TO BE DONE
Output as a numbered list, omitting blank lines, the entries from the line containing "The image size is (1219, 622)." through the end of the entries, both inclusive. Leave the pictures out of the answer.

RECORDED DATA
--
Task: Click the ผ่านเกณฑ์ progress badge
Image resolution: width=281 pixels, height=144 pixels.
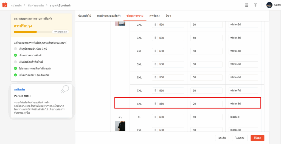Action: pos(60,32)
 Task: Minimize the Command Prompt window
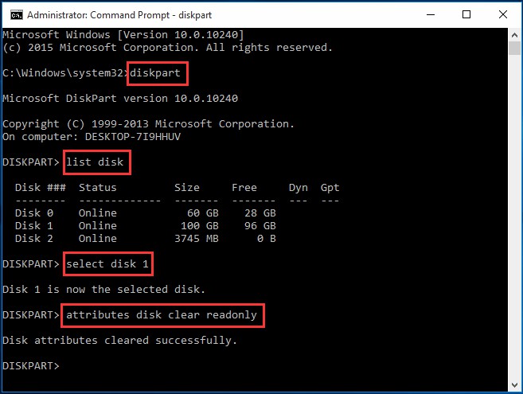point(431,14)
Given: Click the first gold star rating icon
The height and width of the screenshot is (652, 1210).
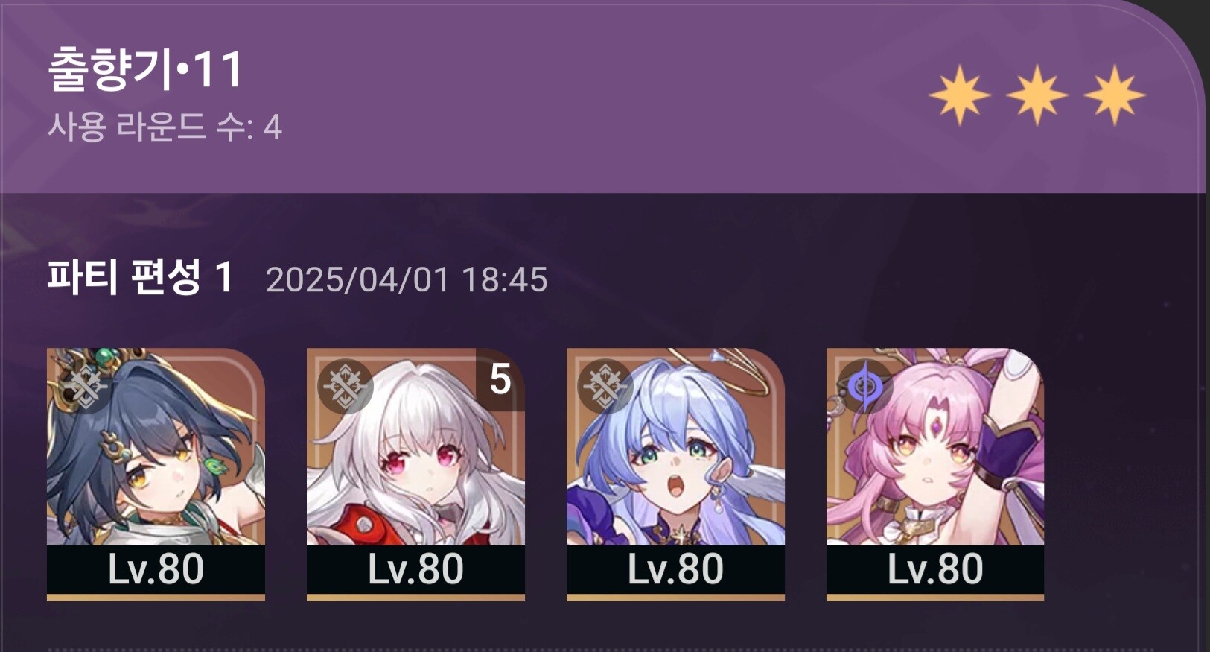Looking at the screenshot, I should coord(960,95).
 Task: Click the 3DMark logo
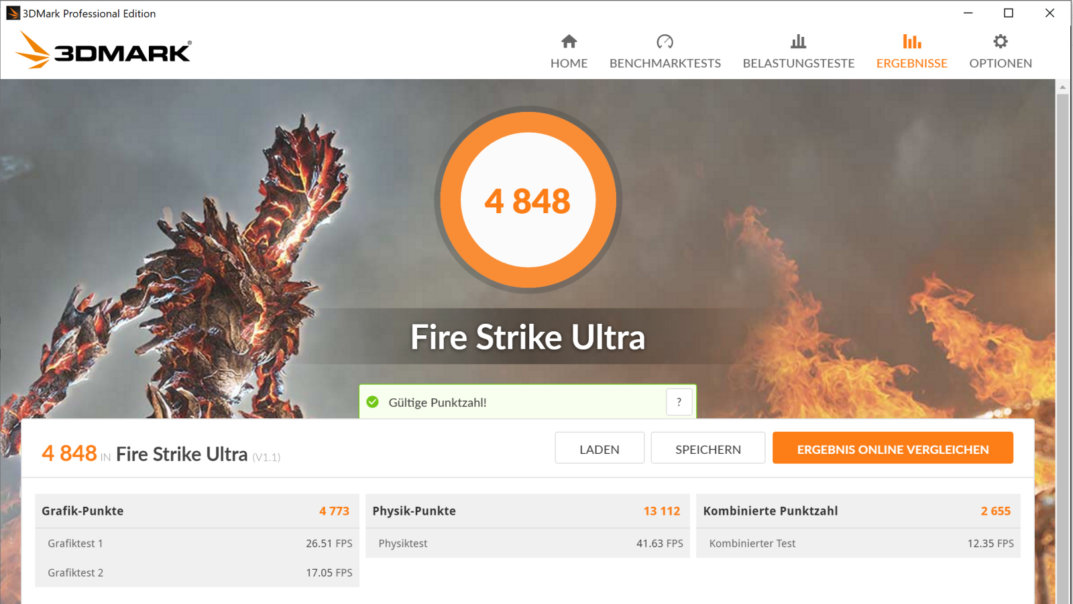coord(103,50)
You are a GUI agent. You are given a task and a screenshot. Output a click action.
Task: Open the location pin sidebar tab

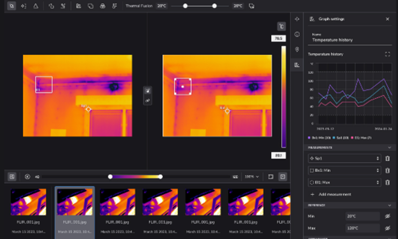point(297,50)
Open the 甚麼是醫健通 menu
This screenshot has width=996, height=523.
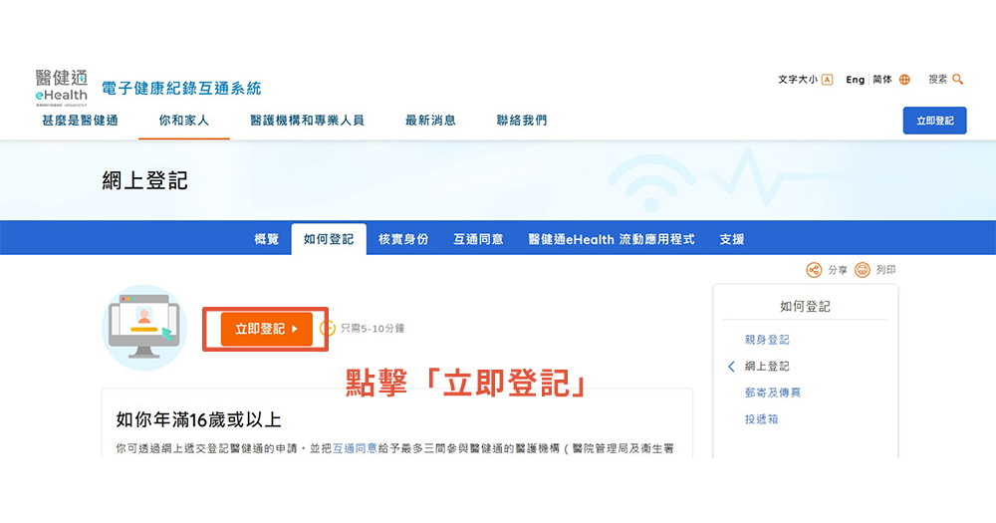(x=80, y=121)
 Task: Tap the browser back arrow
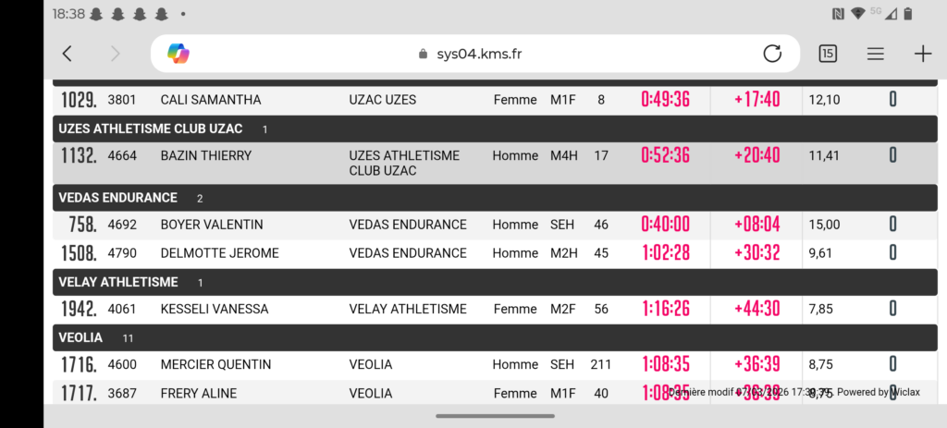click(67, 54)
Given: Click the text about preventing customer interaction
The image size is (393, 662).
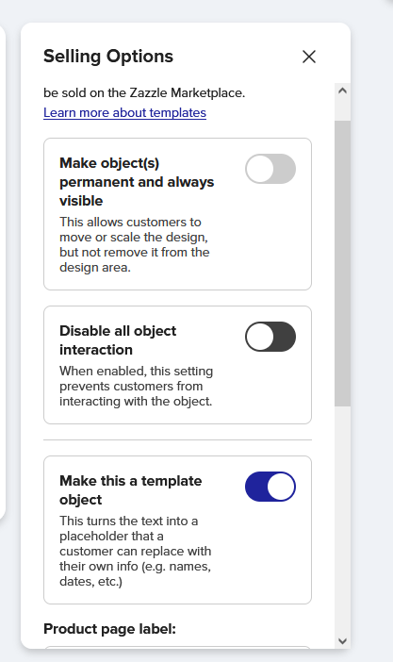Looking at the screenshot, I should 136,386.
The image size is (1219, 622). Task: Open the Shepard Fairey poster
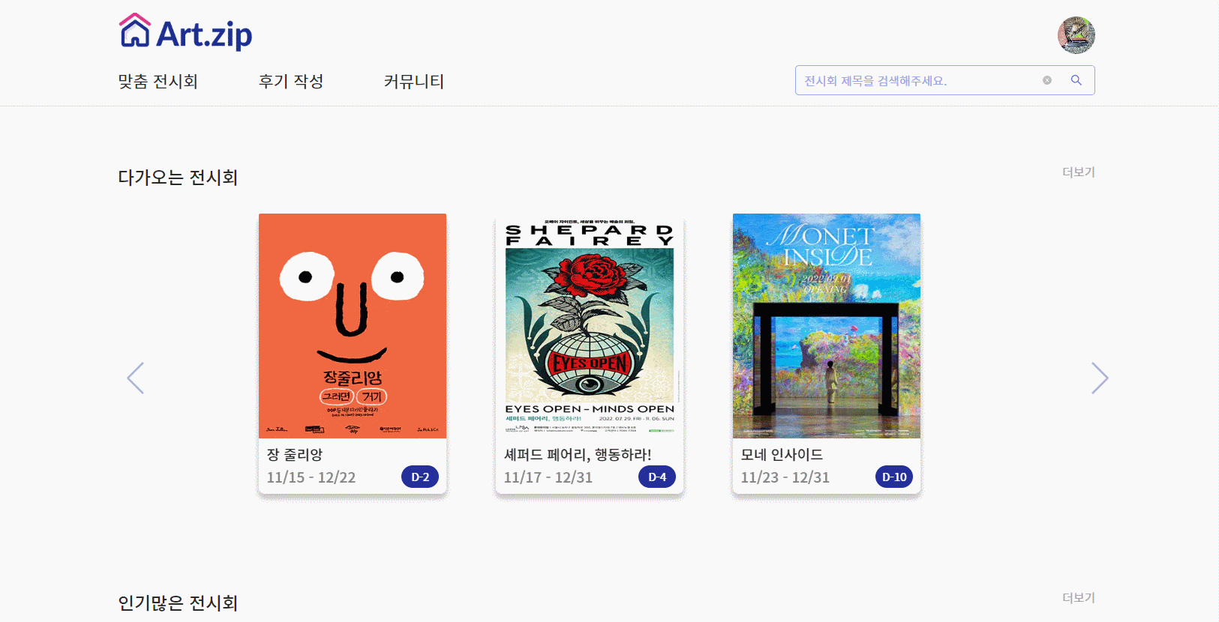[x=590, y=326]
--
FULL ANSWER
1. The image size is (1219, 622). Task: Open the Shepard Fairey poster
2. [x=590, y=326]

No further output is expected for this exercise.